▸ **PROBLEM DETAILS**: A single number is wanted: how many lines of the data below include the string "computer"?

▸ **STUDY MATERIAL**:

######

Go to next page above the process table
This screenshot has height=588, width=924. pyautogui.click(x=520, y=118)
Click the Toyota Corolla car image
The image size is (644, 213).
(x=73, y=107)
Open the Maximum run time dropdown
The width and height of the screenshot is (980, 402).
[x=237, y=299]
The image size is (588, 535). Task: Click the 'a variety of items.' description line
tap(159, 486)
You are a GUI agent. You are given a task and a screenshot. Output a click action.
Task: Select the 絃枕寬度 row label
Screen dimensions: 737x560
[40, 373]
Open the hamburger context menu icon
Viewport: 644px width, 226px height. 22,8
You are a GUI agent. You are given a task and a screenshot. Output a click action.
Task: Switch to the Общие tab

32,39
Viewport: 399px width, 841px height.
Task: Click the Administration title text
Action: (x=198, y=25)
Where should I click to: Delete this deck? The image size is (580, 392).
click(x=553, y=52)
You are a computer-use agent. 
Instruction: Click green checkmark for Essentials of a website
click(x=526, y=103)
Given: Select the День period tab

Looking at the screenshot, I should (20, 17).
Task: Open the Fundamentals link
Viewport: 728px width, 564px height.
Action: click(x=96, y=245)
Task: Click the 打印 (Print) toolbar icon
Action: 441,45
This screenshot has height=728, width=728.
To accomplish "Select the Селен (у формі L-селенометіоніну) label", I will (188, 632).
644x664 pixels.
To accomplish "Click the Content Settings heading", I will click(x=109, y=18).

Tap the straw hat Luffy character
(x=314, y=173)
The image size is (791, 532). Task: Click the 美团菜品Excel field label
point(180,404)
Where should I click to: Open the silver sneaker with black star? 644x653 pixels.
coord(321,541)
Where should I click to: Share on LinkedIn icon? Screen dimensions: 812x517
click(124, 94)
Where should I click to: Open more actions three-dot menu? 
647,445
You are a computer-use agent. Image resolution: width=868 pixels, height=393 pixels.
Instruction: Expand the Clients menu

######

▸ **SOLUTION BELOW**: 2